▶ **Exercise details**:
Repeat each entry exactly.
*** Opening of Supplied material ***
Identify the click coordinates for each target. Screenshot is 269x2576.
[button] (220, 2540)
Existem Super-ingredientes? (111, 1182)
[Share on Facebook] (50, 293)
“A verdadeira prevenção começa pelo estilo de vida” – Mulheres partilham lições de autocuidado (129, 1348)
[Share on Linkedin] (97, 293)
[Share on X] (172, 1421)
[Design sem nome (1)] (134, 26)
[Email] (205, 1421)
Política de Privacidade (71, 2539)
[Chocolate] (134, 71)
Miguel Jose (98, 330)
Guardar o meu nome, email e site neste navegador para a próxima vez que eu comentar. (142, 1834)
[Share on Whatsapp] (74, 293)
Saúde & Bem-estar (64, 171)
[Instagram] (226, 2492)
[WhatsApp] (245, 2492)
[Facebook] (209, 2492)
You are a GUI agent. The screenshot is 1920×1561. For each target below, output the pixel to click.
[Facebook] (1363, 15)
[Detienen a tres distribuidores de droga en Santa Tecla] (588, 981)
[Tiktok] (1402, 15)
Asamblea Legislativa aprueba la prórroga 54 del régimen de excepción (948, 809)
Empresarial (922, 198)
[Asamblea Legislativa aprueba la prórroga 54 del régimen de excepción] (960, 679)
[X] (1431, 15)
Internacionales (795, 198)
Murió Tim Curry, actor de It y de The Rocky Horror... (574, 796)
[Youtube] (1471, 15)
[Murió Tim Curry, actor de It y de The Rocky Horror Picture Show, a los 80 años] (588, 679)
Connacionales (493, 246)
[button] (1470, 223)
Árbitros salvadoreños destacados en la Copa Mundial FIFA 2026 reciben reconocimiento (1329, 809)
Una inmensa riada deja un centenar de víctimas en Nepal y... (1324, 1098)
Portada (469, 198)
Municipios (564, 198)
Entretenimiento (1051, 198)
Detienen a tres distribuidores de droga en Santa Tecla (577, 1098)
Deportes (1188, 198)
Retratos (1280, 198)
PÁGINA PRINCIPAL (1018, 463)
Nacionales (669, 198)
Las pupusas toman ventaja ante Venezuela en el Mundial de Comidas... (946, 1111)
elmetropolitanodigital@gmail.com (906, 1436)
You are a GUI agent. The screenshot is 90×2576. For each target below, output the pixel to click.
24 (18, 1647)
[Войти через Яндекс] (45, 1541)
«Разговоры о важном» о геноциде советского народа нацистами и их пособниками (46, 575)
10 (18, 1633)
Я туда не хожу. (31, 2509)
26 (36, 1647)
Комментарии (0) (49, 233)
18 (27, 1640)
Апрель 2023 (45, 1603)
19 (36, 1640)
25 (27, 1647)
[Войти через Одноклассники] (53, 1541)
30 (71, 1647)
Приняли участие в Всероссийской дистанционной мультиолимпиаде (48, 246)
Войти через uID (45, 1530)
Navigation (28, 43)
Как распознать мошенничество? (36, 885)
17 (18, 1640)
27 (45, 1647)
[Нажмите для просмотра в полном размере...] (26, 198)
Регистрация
*** Close of Supplied material ***
▶ **Reply to the exercise**:
Identify the click coordinates for each target. Screenshot is 269x2576.
[button] (220, 2540)
Existem Super-ingredientes? (111, 1182)
[Share on Facebook] (50, 293)
“A verdadeira prevenção começa pelo estilo de vida” – Mulheres partilham lições de autocuidado (129, 1348)
[Share on Linkedin] (97, 293)
[Share on X] (172, 1421)
[Design sem nome (1)] (134, 26)
[Email] (205, 1421)
Política de Privacidade (71, 2539)
[Chocolate] (134, 71)
Miguel Jose (98, 330)
Guardar o meu nome, email e site neste navegador para a próxima vez que eu comentar. (142, 1834)
[Share on Whatsapp] (74, 293)
Saúde & Bem-estar (64, 171)
[Instagram] (226, 2492)
[WhatsApp] (245, 2492)
[Facebook] (209, 2492)
You are a GUI agent. The screenshot is 1920×1561. For each target below, output the pixel to click.
[Facebook] (1363, 15)
[Detienen a tres distribuidores de droga en Santa Tecla] (588, 981)
[Tiktok] (1402, 15)
Asamblea Legislativa aprueba la prórroga 54 del régimen de excepción (948, 809)
Empresarial (922, 198)
[Asamblea Legislativa aprueba la prórroga 54 del régimen de excepción] (960, 679)
[X] (1431, 15)
Internacionales (795, 198)
Murió Tim Curry, actor de It y de The Rocky Horror... (574, 796)
[Youtube] (1471, 15)
[Murió Tim Curry, actor de It y de The Rocky Horror Picture Show, a los 80 años] (588, 679)
Connacionales (493, 246)
[button] (1470, 223)
Árbitros salvadoreños destacados en la Copa Mundial FIFA 2026 reciben reconocimiento (1329, 809)
Una inmensa riada deja un centenar de víctimas en Nepal y... (1324, 1098)
Portada (469, 198)
Municipios (564, 198)
Entretenimiento (1051, 198)
Detienen a tres distribuidores de droga en Santa Tecla (577, 1098)
Deportes (1188, 198)
Retratos (1280, 198)
PÁGINA PRINCIPAL (1018, 463)
Nacionales (669, 198)
Las pupusas toman ventaja ante Venezuela en el Mundial de Comidas... (946, 1111)
elmetropolitanodigital@gmail.com (906, 1436)
You are a GUI agent. The screenshot is 90×2576. For each target below, output the pixel to click.
24 (18, 1647)
[Войти через Яндекс] (45, 1541)
«Разговоры о важном» о геноциде советского народа нацистами и их пособниками (46, 575)
10 (18, 1633)
Я туда не хожу. (31, 2509)
26 (36, 1647)
Комментарии (0) (49, 233)
18 (27, 1640)
Апрель 2023 (45, 1603)
19 (36, 1640)
25 (27, 1647)
[Войти через Одноклассники] (53, 1541)
30 (71, 1647)
Приняли участие в Всероссийской дистанционной мультиолимпиаде (48, 246)
Войти через uID (45, 1530)
Navigation (28, 43)
Как распознать мошенничество? (36, 885)
17 (18, 1640)
27 (45, 1647)
[Нажмите для просмотра в полном размере...] (26, 198)
Регистрация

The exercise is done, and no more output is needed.